Die Furche: Literatur stellt Vielfalt dar ...

Dinev: Die Literatur kämpft gegen das Monopol der Geschichte. Jede Regierung bemüht sich, dem Volk die Geschichte des Landes zu vermitteln, im Sinne von: So ist es gewesen. Jede Macht braucht die Geschichte um zu regieren. Die Literatur kämpft dagegen und erzählt die unzähligen Varianten der Geschichte, die vielen Geschichten, sie zeigt, dass die Dinge viel komplexer und viel menschlicher sind.

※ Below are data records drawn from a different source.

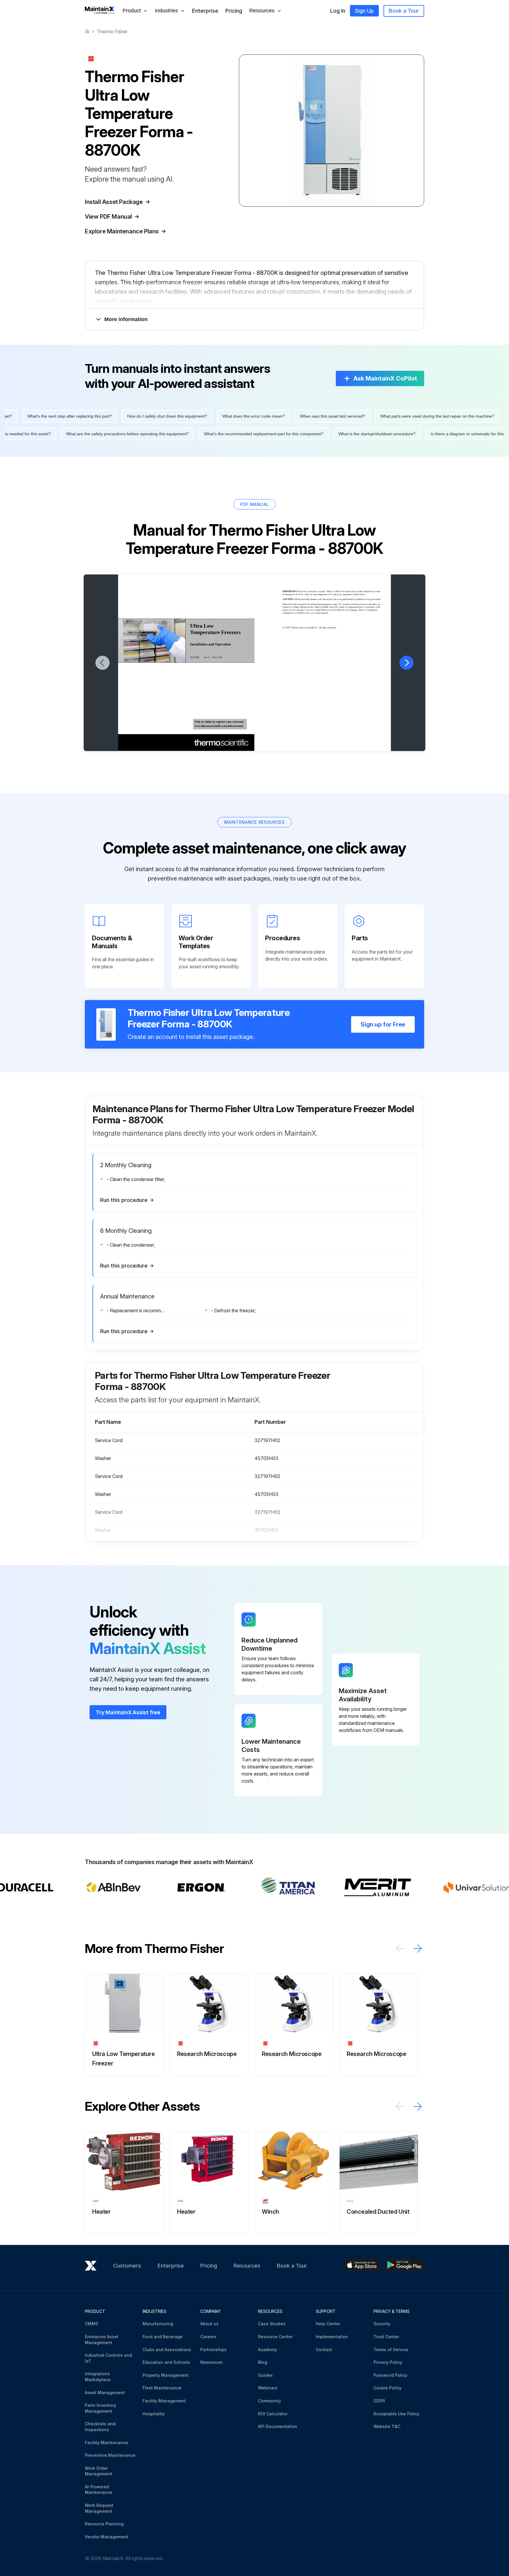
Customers (127, 2266)
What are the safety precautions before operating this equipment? (162, 433)
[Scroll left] (400, 1948)
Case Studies (271, 2323)
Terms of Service (391, 2349)
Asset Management (105, 2392)
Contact (324, 2349)
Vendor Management (106, 2536)
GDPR (379, 2400)
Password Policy (390, 2375)
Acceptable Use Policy (396, 2413)
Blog (262, 2362)
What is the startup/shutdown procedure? (412, 433)
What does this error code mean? (218, 416)
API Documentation (277, 2426)
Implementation (332, 2336)
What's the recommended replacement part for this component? (298, 433)
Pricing (233, 11)
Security (382, 2323)
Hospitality (154, 2413)
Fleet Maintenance (162, 2387)
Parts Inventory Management (100, 2408)
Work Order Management (98, 2471)
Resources (247, 2266)
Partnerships (213, 2349)
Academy (267, 2349)
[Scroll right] (417, 1948)
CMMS (91, 2323)
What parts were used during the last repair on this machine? (402, 416)
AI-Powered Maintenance (98, 2489)
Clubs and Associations (167, 2349)
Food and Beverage (163, 2336)
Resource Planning (104, 2523)
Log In (337, 11)
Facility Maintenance (106, 2442)
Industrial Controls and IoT (108, 2358)
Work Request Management (99, 2508)
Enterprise (205, 11)
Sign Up (364, 11)
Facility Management (164, 2400)
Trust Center (386, 2336)
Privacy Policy (388, 2362)
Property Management (166, 2375)
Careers (208, 2336)
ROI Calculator (272, 2413)
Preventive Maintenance (110, 2455)
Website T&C (387, 2426)
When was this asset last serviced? (297, 416)
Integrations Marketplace (98, 2376)
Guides (265, 2375)
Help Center (328, 2323)
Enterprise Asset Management (101, 2339)
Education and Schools (166, 2362)
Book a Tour (404, 11)
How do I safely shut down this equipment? (132, 416)
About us (209, 2323)
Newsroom (211, 2362)
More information (126, 319)
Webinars (267, 2387)
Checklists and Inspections (100, 2426)
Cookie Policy (387, 2387)
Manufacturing (158, 2323)
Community (269, 2400)
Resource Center (275, 2336)
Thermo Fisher (112, 31)
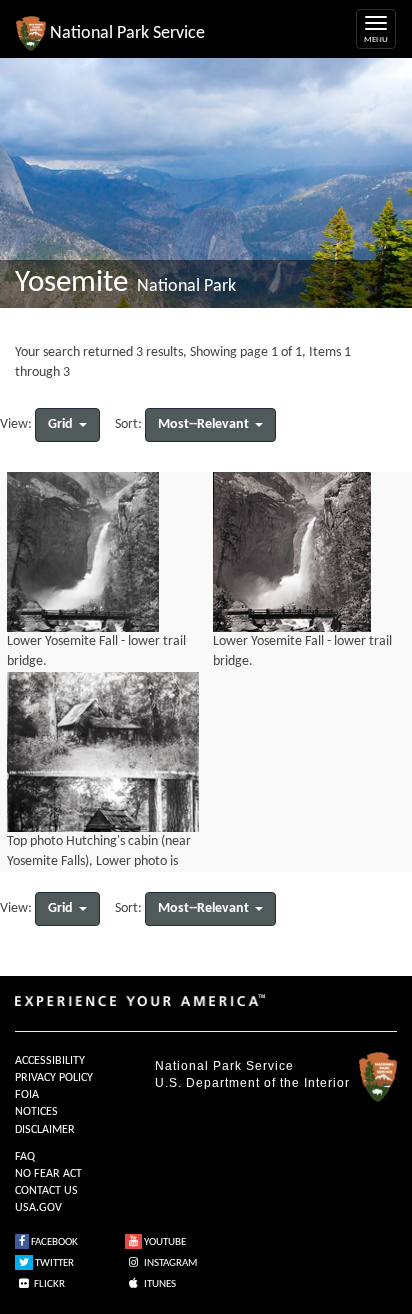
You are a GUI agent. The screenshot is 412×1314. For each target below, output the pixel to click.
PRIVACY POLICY (54, 1078)
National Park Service (224, 1066)
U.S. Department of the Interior (252, 1083)
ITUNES (159, 1284)
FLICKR (48, 1284)
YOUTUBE (164, 1242)
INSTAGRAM (169, 1263)
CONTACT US (46, 1191)
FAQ (25, 1157)
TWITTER (53, 1263)
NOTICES (36, 1112)
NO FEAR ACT (48, 1174)
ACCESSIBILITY (50, 1061)
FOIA (27, 1095)
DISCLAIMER (45, 1130)
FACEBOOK (53, 1242)
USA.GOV (38, 1208)
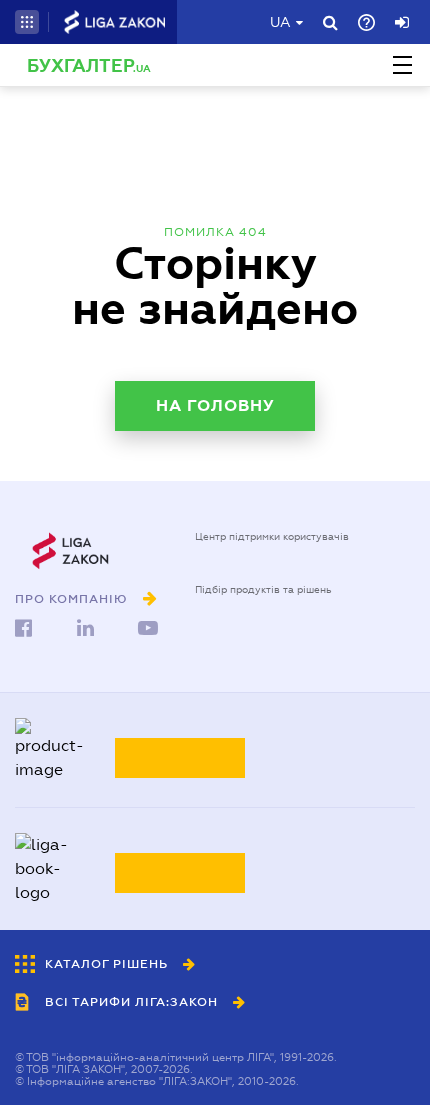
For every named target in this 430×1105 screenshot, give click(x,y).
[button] (27, 22)
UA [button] (280, 22)
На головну (215, 405)
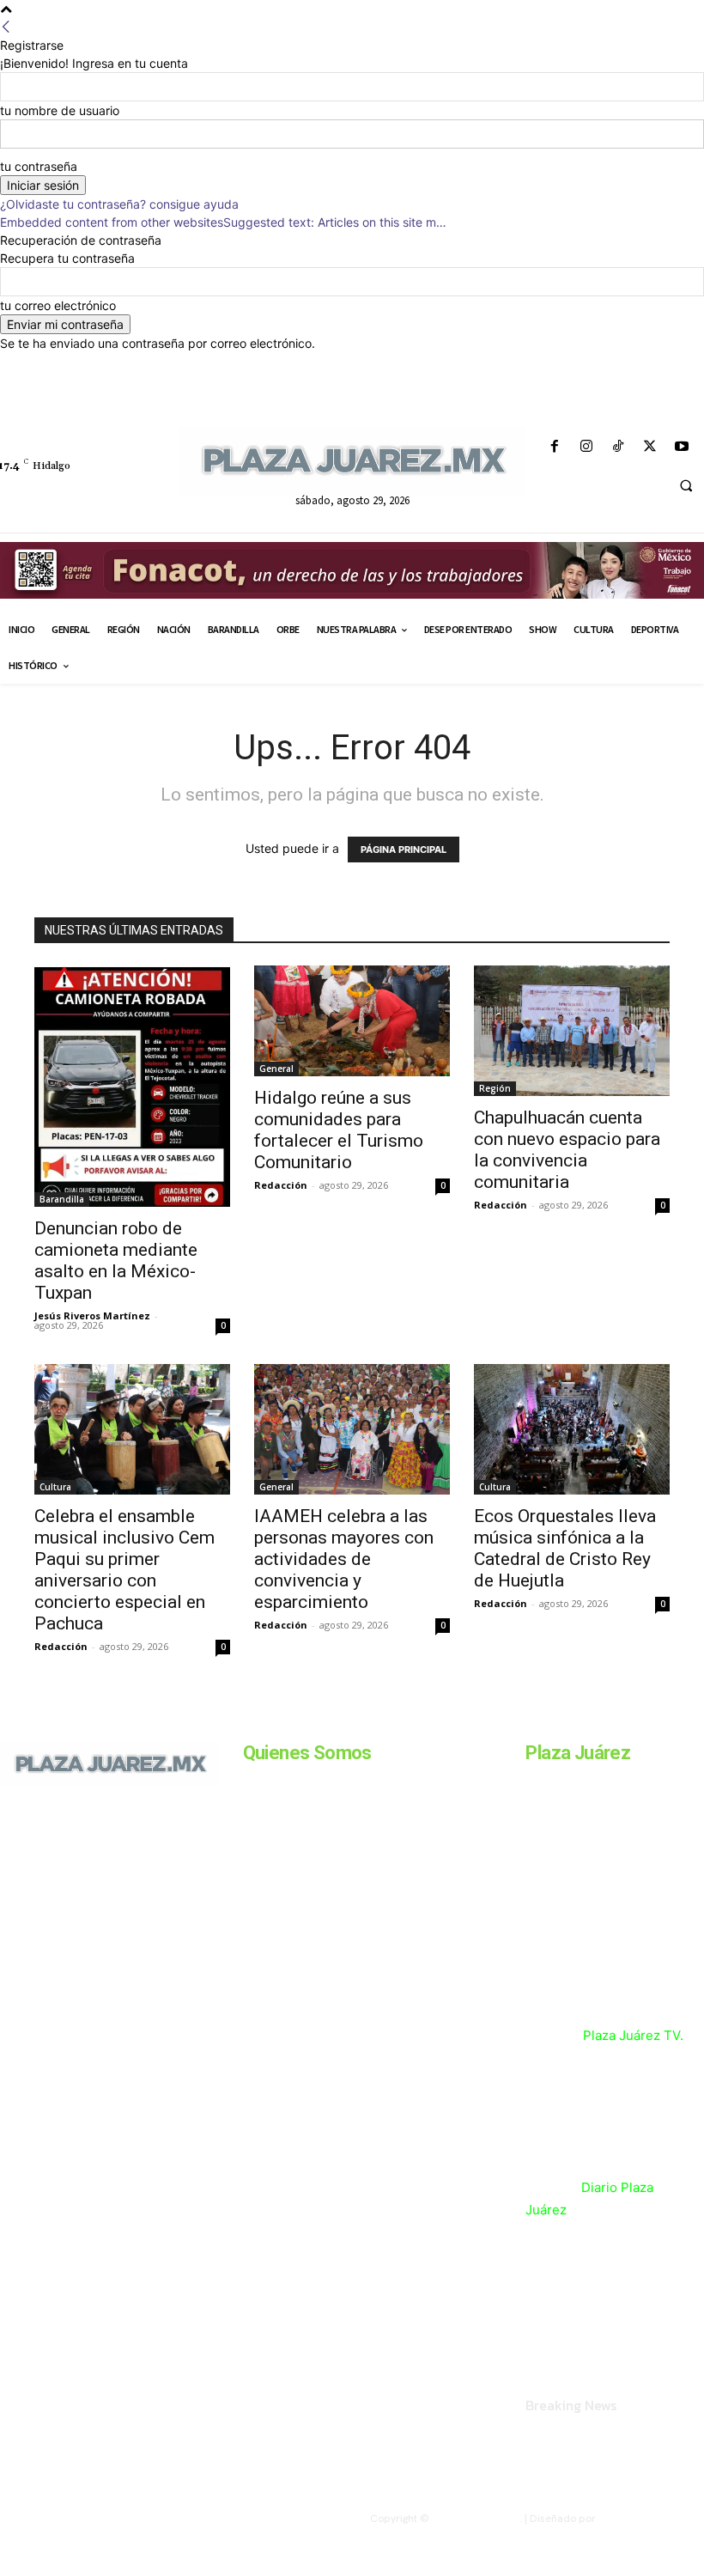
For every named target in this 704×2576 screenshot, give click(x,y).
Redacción (280, 1184)
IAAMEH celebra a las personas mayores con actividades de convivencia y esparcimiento (344, 1559)
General (276, 1069)
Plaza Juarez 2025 (475, 2518)
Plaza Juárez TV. (633, 2035)
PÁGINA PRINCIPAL (403, 849)
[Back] (6, 27)
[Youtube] (682, 447)
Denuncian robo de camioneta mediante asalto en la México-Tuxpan (115, 1260)
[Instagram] (586, 447)
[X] (650, 447)
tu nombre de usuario (59, 110)
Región (495, 1088)
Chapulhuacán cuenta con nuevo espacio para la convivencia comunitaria (567, 1149)
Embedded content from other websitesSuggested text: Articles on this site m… (223, 222)
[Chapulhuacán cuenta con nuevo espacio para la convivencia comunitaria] (572, 1030)
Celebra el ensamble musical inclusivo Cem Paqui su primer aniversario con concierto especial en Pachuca (124, 1570)
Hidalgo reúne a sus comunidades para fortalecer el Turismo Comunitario (338, 1129)
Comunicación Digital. (651, 2518)
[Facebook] (554, 447)
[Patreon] (75, 1870)
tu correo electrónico (58, 305)
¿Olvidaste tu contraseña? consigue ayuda (119, 204)
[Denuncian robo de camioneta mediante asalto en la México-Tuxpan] (132, 1086)
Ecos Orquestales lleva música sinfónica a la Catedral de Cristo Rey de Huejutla (565, 1548)
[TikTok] (617, 447)
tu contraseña (38, 166)
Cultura (55, 1487)
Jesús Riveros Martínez (92, 1315)
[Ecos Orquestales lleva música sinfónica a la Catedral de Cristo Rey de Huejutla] (572, 1429)
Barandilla (61, 1199)
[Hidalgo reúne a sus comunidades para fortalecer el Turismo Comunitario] (352, 1020)
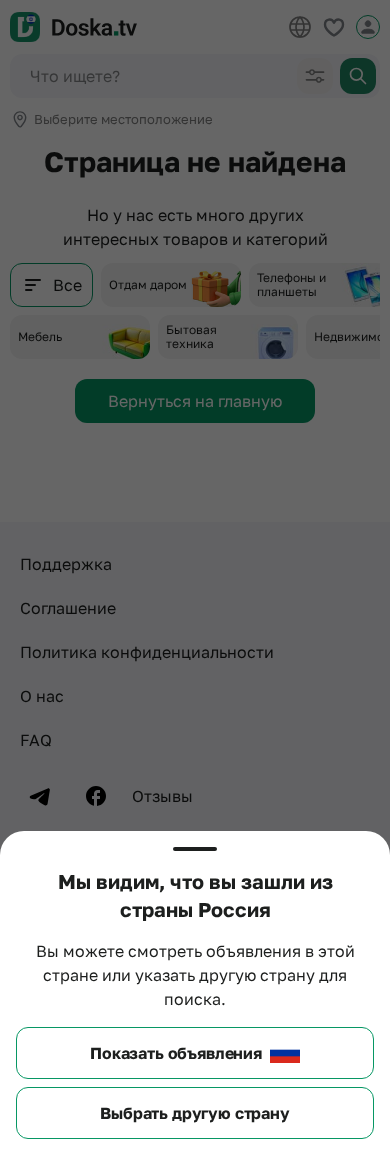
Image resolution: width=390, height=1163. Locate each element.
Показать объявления (176, 1053)
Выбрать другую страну (195, 1113)
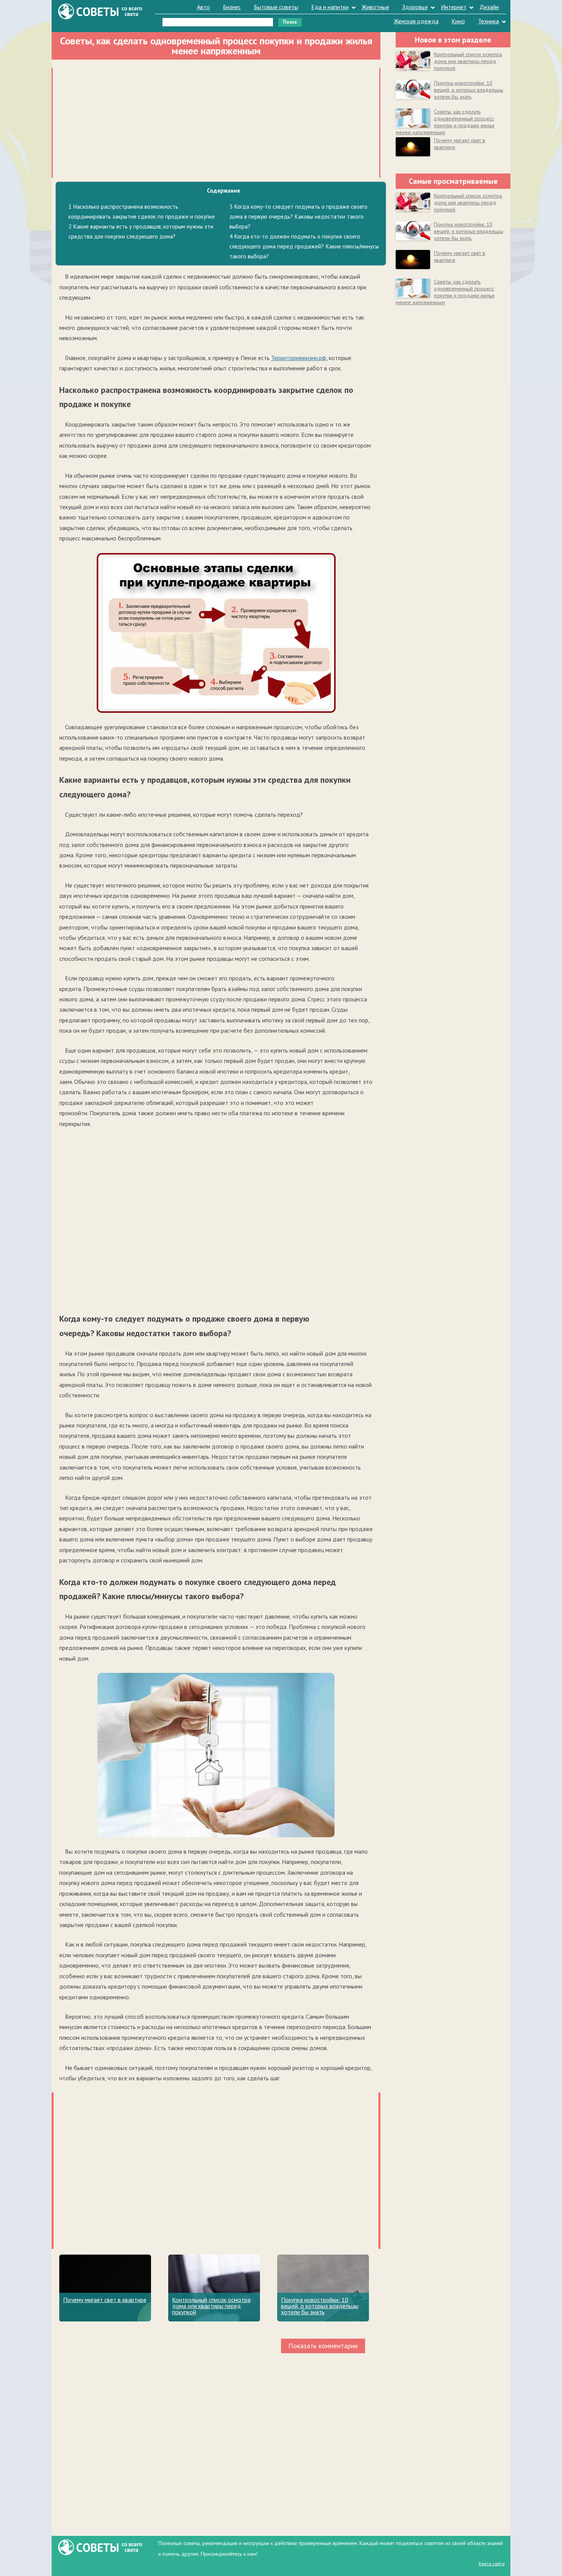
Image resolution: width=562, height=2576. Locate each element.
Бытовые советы (276, 7)
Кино (458, 21)
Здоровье (415, 7)
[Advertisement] (216, 121)
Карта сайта (492, 2563)
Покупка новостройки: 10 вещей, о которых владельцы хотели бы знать (319, 2306)
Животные (375, 7)
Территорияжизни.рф (298, 358)
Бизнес (232, 7)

Die Literatur kämpft gegen Vorurteile, gegen das schnelle Bilden von Urteilen. Der Mensch soll zuerst nachdenken, bevor er urteilt oder gar einen Stein wirft. Wenn es nur die eine Geschichte gibt, dann ist die Gefahr groß, dass eine Gesellschaft mehr oder weniger barbarisch wird.

Die Furche: Wenn Literatur aufmerksamer macht für die vielen Geschichten und Gegenüber, müssten Leser eigentlich tolerantere Menschen sein ...

Dinev: Leser haben mit der Literatur ein Instrumentarium, um anderen gegenüber aufmerksamer zu sein - aber das macht sie noch lange nicht toleranter. Ihre Taten erst machen sie toleranter. Ich bin nicht dann ein guter Mensch, wenn ich alles so gut verstehe und tolerieren kann, sondern wenn ich gut handle. Die Geschichte hat uns gelehrt, dass Wissen und Kultur uns nicht gerettet haben. Besonders der Holocaust lässt zweifeln an guter Wirkung von Literatur und Wissen. Die Täter waren Gebildete, sie waren Leser ...

Das Gespräch führte Brigitte Schwens-Harrant.